• [Exercise instructions]
Pull out the lines of the listing below word for word, beginning at its first line and stopping after the line that contains "click(x=47, y=43)". Leave the pictures out of your answer.

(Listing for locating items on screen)
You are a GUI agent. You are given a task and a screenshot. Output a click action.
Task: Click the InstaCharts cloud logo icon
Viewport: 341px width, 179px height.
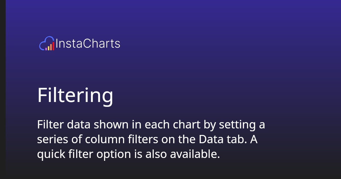click(x=47, y=43)
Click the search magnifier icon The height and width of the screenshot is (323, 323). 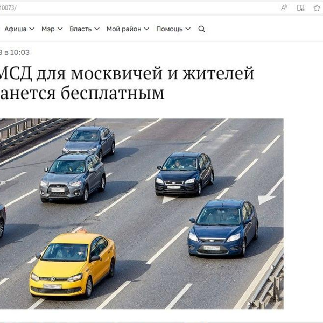pyautogui.click(x=201, y=29)
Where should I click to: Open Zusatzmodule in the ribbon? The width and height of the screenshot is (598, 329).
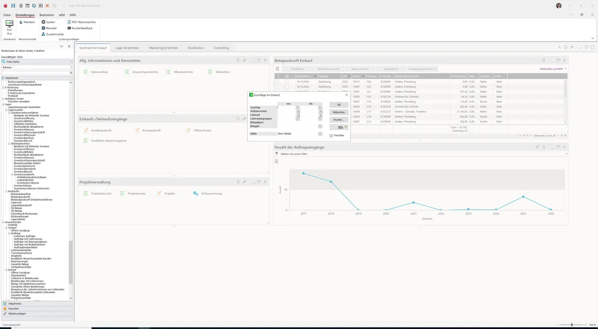click(52, 34)
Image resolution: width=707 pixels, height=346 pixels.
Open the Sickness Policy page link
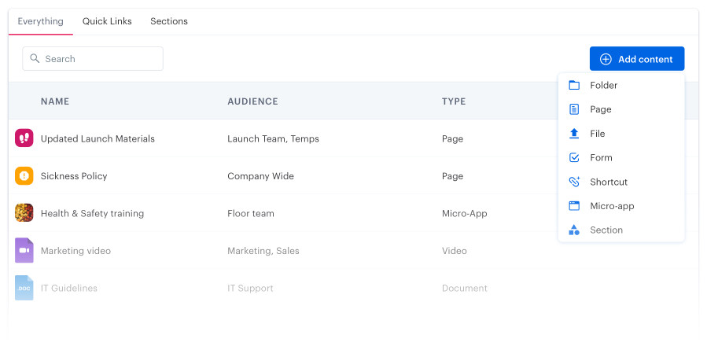[x=74, y=176]
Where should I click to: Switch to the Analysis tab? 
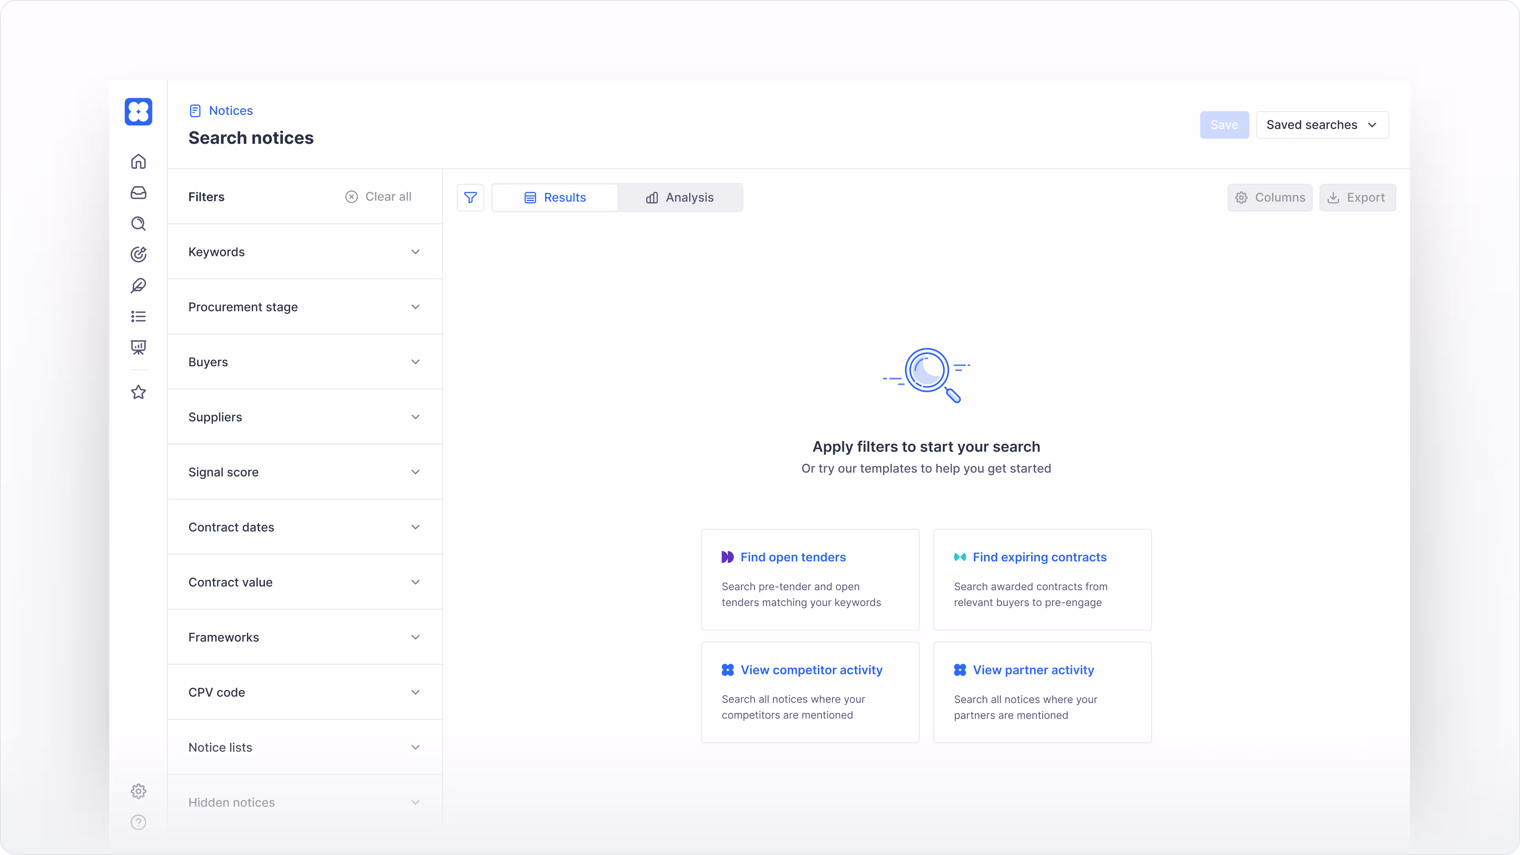click(680, 198)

• [Response below]
You are a GUI agent. You are given a task and a screenshot. Output a click action.
Task: Click the InstaCharts cloud logo icon
Viewport: 341px width, 179px height.
click(x=47, y=43)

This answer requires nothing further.